- _BRIEF_
Your answer should be one number: the count of lines below that contain "video".

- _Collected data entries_
○ ○ ○
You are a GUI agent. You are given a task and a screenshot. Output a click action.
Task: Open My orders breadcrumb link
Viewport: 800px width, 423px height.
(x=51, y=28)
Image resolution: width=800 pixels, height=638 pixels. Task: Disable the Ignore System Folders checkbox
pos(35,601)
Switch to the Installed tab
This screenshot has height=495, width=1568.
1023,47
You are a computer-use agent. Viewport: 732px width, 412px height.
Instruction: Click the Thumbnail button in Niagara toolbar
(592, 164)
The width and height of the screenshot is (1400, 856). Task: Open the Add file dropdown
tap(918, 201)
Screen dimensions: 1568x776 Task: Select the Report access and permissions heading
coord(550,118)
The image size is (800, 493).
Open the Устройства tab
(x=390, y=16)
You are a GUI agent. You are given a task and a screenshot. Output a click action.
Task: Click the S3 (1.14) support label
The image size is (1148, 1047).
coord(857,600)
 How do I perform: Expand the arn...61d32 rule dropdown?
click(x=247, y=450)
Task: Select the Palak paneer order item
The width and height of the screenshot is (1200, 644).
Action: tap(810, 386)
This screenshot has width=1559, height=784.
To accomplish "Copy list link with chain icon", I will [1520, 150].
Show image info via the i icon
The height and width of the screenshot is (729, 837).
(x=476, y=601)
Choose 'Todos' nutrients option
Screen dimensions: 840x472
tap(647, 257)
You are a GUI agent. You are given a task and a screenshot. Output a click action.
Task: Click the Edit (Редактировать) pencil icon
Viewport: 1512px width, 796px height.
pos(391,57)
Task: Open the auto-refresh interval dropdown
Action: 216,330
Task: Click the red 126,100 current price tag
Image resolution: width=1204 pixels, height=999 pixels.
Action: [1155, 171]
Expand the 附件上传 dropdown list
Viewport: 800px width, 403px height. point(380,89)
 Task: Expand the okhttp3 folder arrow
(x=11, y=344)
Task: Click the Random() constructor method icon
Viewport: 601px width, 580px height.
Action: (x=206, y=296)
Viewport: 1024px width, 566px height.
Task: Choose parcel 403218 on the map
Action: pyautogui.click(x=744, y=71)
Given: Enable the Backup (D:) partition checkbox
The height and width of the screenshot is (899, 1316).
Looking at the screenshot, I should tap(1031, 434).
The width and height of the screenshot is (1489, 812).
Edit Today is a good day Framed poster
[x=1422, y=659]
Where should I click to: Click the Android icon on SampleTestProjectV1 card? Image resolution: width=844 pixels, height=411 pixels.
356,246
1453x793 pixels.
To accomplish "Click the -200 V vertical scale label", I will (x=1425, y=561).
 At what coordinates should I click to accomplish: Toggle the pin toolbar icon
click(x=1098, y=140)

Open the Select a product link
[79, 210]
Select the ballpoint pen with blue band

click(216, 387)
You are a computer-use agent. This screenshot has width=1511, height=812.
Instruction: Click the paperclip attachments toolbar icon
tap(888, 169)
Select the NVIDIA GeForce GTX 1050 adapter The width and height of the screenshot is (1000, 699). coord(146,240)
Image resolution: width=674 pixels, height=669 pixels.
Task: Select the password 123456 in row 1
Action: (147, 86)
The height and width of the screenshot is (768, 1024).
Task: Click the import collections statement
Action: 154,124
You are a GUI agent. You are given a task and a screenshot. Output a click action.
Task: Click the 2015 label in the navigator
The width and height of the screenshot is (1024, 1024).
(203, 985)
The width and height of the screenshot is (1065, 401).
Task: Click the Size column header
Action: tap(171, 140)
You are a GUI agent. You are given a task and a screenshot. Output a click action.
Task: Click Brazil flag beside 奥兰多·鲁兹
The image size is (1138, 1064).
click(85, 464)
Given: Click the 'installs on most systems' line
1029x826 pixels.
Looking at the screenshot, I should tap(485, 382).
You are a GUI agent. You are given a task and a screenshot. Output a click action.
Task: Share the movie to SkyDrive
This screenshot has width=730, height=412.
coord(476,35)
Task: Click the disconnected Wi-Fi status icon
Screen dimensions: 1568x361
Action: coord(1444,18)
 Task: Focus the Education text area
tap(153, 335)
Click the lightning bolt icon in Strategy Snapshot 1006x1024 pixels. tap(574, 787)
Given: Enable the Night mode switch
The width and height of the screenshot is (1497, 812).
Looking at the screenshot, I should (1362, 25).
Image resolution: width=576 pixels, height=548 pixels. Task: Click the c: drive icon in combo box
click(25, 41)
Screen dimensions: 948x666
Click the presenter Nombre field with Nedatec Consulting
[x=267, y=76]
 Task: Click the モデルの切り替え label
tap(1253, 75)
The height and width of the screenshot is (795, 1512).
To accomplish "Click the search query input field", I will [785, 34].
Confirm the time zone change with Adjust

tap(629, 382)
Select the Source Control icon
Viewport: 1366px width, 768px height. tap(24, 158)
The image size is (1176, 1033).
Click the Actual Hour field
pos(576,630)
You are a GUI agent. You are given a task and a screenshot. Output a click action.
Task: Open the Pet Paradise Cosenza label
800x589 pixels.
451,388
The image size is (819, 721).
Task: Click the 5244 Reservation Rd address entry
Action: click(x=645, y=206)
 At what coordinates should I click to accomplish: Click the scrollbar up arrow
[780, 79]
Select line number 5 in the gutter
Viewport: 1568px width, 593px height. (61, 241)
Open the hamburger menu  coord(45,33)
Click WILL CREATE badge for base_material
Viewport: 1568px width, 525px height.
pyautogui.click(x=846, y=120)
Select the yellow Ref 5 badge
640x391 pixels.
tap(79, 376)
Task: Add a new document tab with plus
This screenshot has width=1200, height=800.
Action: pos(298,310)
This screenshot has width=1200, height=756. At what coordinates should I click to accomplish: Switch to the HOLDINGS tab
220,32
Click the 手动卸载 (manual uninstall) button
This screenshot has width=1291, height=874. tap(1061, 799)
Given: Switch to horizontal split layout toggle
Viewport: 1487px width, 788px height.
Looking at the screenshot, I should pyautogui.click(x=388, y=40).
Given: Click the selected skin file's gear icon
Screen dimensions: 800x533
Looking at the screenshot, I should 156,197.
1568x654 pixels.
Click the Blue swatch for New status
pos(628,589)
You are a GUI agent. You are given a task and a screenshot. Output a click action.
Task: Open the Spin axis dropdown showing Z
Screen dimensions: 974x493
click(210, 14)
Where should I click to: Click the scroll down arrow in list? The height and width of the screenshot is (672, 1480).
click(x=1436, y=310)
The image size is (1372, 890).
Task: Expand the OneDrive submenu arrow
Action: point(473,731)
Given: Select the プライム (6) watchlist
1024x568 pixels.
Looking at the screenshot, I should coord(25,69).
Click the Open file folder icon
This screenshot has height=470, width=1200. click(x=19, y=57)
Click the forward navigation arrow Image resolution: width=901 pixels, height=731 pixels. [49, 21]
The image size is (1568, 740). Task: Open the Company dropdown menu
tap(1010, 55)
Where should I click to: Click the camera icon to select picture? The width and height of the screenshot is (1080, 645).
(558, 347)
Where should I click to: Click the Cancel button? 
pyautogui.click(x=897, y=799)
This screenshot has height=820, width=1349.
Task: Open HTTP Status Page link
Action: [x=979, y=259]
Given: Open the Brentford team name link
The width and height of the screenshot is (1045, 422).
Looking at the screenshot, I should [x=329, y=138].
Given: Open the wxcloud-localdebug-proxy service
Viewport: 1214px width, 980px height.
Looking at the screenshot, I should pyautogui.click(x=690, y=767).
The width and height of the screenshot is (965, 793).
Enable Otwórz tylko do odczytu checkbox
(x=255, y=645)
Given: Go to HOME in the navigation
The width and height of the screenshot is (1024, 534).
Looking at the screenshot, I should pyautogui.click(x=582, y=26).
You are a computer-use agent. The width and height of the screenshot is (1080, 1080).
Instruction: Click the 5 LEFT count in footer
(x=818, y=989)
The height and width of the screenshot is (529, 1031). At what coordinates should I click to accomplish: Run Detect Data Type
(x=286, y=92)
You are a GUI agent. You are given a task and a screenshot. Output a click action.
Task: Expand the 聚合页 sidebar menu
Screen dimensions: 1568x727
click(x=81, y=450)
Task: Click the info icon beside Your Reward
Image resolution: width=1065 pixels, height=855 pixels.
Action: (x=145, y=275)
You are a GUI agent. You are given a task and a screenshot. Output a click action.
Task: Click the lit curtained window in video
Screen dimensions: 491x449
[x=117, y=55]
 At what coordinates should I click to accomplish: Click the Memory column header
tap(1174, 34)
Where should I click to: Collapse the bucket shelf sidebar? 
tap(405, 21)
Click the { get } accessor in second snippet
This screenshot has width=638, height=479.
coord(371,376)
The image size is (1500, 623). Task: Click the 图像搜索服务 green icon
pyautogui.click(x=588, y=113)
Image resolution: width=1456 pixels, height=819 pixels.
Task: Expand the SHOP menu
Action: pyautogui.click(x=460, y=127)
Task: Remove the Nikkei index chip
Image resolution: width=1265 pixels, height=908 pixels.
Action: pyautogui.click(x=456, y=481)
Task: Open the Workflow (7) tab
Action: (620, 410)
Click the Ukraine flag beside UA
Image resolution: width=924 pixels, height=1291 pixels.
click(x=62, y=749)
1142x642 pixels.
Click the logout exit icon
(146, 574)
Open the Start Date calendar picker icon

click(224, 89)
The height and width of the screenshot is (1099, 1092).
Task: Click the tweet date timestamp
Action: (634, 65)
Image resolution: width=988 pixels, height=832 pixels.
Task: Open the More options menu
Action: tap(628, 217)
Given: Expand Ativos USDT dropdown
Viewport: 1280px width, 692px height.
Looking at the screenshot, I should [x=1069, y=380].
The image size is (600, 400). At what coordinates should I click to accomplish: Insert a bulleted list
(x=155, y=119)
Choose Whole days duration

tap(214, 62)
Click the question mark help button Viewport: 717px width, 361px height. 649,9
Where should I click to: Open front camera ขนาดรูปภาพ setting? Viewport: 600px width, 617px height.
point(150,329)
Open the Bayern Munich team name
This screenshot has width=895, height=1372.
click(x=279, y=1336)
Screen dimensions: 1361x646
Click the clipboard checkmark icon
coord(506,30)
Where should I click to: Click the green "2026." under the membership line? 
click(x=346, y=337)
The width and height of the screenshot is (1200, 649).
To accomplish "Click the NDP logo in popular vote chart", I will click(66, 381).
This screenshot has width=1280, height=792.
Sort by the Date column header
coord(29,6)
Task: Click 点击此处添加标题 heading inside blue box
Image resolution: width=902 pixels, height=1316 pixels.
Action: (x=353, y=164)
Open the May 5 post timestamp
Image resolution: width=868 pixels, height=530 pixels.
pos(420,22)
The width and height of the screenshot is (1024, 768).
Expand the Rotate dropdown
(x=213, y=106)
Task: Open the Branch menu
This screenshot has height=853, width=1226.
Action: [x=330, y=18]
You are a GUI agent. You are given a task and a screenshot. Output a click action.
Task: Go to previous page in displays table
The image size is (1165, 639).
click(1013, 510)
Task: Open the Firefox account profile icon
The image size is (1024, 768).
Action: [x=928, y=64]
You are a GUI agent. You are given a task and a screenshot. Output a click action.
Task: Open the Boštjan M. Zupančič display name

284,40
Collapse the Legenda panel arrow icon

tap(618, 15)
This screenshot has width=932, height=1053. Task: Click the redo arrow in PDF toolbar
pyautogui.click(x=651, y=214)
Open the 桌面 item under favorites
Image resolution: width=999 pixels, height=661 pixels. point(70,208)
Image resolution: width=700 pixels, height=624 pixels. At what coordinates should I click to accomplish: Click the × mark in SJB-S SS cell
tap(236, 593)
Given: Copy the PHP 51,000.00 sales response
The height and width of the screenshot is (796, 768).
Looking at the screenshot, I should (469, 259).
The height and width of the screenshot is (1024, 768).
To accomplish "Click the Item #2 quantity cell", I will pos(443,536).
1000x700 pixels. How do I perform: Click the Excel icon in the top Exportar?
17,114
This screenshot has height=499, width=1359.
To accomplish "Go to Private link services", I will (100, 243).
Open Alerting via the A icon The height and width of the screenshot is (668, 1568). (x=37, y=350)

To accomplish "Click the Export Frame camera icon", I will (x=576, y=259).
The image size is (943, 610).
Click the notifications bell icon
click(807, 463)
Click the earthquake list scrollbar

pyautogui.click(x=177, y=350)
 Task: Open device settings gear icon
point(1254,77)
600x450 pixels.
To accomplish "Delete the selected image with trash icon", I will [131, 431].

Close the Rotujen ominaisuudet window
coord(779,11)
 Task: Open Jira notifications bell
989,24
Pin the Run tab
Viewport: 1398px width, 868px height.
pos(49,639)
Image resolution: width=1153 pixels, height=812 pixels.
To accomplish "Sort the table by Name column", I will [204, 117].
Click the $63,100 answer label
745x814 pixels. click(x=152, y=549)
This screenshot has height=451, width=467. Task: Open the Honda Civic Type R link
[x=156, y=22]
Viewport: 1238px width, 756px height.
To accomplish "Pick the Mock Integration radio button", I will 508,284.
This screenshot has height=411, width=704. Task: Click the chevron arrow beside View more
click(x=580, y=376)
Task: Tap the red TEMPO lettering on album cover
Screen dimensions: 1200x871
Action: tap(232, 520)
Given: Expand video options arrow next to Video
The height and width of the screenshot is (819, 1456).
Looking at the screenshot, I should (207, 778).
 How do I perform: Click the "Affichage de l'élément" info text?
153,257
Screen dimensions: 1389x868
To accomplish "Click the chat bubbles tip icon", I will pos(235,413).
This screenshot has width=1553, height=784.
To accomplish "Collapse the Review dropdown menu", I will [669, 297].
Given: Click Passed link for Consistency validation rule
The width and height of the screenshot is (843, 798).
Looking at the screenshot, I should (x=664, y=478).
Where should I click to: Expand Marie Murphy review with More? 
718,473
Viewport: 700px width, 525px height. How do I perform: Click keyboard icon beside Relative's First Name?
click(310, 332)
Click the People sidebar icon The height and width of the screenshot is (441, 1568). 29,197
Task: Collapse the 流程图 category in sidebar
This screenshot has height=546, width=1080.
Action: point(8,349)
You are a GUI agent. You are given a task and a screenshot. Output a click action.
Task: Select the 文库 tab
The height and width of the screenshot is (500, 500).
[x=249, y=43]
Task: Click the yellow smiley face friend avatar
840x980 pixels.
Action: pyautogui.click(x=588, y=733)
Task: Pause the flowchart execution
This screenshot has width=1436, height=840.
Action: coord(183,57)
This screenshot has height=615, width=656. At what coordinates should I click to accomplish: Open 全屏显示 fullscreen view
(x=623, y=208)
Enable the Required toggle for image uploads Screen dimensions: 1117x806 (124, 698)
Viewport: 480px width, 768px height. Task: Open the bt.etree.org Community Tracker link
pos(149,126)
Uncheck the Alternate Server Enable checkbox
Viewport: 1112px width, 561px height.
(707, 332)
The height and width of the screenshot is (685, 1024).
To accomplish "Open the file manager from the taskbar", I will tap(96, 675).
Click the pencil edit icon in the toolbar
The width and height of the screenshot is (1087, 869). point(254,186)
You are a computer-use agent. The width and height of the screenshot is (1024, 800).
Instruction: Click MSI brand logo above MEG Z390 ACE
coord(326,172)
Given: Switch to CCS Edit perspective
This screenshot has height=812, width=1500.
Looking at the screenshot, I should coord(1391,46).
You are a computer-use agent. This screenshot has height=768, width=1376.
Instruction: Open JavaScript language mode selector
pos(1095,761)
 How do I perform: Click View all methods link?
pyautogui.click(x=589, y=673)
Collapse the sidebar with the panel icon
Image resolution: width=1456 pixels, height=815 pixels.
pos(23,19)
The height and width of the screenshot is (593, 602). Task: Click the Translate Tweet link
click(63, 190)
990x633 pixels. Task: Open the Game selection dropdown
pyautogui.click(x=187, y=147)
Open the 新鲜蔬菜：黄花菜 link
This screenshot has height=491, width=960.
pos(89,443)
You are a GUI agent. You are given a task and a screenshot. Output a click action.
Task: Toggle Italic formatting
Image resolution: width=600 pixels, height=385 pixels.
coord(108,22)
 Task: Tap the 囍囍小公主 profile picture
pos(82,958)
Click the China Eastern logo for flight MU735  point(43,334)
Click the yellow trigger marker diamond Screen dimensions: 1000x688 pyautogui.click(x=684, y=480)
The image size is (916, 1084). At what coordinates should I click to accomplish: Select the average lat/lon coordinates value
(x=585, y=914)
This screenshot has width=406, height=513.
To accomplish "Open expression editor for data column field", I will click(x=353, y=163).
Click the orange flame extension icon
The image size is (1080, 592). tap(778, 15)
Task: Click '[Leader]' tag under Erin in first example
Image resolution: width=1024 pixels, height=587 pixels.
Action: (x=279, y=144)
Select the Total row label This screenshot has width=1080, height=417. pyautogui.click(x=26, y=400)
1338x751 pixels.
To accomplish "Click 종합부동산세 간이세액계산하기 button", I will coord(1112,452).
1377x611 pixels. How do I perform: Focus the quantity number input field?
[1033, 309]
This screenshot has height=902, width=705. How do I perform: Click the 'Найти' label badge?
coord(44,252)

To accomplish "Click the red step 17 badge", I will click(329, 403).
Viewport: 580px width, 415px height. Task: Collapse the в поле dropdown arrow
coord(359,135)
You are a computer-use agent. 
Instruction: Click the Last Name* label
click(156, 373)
○ ○ ○
- _TASK SOLUTION_
2